Top of SOURCE MATERIAL

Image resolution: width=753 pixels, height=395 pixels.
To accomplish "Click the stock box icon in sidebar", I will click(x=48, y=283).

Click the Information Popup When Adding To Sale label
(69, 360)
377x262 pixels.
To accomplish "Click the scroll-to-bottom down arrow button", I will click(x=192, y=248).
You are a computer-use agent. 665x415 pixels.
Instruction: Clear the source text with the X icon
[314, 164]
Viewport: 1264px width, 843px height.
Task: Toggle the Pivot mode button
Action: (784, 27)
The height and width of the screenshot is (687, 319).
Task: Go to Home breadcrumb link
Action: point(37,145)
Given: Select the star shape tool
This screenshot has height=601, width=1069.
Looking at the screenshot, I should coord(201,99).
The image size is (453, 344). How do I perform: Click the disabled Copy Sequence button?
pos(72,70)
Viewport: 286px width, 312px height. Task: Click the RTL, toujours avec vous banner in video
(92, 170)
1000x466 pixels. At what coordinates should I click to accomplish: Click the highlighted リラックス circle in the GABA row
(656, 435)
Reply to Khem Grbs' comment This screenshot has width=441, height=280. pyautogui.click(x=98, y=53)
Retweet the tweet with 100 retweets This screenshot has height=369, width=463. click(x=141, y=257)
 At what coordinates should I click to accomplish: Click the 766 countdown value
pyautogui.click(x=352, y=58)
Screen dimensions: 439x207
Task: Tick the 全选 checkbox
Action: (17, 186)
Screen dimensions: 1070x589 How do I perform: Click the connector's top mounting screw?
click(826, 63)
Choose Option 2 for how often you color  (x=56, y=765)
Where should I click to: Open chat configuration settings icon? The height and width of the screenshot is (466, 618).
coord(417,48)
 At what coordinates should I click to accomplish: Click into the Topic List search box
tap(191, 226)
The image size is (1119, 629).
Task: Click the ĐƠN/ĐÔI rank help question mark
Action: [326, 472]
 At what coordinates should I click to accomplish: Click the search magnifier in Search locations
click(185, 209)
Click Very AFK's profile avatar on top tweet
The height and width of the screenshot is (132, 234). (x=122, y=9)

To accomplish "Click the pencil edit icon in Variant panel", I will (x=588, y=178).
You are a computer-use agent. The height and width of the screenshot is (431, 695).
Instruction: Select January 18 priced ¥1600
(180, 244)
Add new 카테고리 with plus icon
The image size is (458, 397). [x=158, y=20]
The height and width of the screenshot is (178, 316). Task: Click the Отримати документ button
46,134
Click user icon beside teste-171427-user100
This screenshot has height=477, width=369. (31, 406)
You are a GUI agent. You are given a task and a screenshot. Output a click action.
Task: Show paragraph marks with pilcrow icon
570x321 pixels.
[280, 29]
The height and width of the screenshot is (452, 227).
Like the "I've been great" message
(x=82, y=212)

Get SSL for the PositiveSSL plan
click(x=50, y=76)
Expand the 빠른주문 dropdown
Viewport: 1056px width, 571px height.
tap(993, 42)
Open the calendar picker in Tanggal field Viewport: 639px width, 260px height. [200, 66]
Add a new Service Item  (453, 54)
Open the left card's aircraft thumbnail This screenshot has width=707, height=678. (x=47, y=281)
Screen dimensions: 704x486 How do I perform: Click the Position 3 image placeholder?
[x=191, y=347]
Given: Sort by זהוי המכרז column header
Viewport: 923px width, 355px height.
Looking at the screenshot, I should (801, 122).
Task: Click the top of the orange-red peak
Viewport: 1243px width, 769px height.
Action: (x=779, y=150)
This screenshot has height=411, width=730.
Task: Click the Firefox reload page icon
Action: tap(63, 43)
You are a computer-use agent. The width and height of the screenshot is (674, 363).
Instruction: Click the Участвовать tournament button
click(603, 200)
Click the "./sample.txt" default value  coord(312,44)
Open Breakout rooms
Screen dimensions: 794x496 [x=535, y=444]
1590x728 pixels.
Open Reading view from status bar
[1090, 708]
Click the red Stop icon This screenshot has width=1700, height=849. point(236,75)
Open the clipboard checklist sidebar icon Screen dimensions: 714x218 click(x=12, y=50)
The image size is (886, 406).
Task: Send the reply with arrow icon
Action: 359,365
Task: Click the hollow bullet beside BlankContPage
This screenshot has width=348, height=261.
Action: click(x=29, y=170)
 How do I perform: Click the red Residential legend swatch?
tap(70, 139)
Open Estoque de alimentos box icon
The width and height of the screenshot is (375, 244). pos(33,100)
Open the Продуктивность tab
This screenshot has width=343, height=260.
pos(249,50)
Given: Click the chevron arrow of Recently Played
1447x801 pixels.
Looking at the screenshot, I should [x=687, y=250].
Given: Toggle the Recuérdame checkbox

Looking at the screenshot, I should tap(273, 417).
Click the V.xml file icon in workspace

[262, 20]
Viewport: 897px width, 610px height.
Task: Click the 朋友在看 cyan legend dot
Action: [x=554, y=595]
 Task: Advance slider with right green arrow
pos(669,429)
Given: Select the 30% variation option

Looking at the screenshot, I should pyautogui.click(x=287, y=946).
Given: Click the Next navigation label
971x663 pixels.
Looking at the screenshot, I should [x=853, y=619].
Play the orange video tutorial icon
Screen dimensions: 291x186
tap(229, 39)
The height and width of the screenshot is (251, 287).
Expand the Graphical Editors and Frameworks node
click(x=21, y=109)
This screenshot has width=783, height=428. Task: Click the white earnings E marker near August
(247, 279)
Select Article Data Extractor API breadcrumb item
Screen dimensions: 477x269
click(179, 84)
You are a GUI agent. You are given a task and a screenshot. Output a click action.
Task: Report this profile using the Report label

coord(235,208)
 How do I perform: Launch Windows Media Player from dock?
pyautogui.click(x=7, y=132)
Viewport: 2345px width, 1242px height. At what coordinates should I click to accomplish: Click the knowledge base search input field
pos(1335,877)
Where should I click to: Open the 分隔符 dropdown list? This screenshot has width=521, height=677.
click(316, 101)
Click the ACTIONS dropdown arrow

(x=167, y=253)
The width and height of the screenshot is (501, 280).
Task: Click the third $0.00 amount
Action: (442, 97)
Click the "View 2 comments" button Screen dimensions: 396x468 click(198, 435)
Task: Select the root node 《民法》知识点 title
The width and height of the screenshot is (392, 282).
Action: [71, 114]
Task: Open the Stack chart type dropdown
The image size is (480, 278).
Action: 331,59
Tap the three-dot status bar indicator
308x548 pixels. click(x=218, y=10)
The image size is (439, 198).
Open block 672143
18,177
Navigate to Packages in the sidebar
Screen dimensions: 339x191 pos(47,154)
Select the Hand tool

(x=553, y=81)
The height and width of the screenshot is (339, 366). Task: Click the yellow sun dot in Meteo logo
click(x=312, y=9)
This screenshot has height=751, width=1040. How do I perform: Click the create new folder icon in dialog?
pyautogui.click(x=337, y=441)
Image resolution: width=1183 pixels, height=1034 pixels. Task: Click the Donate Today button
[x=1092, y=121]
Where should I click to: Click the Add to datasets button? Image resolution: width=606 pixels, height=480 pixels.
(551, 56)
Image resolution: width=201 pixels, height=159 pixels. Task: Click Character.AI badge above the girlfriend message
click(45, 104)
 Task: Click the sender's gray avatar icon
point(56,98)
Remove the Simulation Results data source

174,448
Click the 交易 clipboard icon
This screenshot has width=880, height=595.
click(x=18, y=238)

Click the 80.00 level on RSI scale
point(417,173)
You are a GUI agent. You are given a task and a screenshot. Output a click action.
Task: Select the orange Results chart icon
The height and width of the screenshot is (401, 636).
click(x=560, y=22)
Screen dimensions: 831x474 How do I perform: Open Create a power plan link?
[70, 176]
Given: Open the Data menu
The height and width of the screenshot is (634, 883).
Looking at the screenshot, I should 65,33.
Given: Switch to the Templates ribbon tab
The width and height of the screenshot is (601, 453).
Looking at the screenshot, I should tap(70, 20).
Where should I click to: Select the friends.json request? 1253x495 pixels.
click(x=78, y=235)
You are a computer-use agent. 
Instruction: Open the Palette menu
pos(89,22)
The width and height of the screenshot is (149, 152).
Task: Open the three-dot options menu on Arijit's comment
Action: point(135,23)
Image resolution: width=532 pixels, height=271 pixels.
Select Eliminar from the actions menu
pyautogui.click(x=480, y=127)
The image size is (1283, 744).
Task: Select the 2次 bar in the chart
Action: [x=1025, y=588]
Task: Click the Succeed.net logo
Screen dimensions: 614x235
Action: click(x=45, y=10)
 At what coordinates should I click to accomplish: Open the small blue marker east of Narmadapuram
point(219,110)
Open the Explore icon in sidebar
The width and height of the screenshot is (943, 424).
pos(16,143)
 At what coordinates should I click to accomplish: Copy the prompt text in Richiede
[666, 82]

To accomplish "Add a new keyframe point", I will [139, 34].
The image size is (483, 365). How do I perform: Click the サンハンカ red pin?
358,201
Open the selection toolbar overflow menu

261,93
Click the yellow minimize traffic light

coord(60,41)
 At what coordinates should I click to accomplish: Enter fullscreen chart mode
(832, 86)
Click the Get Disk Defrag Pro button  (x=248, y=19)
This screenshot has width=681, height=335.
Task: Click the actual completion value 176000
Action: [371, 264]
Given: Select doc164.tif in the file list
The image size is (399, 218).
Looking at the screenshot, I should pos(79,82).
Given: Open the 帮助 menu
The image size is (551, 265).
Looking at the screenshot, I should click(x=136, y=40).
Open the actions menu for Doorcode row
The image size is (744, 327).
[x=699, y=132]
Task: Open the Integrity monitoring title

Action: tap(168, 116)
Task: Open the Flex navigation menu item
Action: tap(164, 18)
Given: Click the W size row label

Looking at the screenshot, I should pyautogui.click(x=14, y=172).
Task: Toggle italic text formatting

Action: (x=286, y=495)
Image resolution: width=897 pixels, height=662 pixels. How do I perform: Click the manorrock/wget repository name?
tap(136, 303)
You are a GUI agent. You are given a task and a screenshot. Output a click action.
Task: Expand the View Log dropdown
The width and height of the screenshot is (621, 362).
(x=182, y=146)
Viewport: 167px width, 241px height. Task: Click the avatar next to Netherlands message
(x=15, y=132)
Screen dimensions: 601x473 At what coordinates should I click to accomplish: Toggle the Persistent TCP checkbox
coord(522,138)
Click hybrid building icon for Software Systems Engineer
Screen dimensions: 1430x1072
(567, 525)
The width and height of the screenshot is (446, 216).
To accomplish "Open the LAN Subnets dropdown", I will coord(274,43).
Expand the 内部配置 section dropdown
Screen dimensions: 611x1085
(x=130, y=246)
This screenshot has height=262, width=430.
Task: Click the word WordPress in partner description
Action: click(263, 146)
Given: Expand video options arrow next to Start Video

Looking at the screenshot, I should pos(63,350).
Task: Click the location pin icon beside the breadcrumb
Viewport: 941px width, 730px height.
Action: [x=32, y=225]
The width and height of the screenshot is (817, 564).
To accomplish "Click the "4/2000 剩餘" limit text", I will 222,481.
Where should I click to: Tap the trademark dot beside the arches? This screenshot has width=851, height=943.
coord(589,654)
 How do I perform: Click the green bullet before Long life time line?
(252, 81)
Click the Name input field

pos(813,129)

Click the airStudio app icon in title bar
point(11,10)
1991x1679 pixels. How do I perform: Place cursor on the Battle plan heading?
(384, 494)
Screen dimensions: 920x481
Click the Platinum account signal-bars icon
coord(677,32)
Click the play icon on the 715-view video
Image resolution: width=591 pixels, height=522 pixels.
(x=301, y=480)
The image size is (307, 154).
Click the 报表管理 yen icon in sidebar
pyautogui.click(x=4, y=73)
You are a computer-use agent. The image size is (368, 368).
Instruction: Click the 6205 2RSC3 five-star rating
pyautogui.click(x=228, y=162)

Bottom of SOURCE MATERIAL

▸ WORK TO COMPLETE: Look through the material above. Copy each line where the word "computer" appears.

▸ RESPONSE BOX:
You are a computer-use agent. 665x415 pixels.
You are a computer-use agent. The height and width of the screenshot is (431, 695).
You are a computer-use agent. The width and height of the screenshot is (674, 363).
You are a computer-use agent. 
You are a computer-use agent. The image size is (368, 368).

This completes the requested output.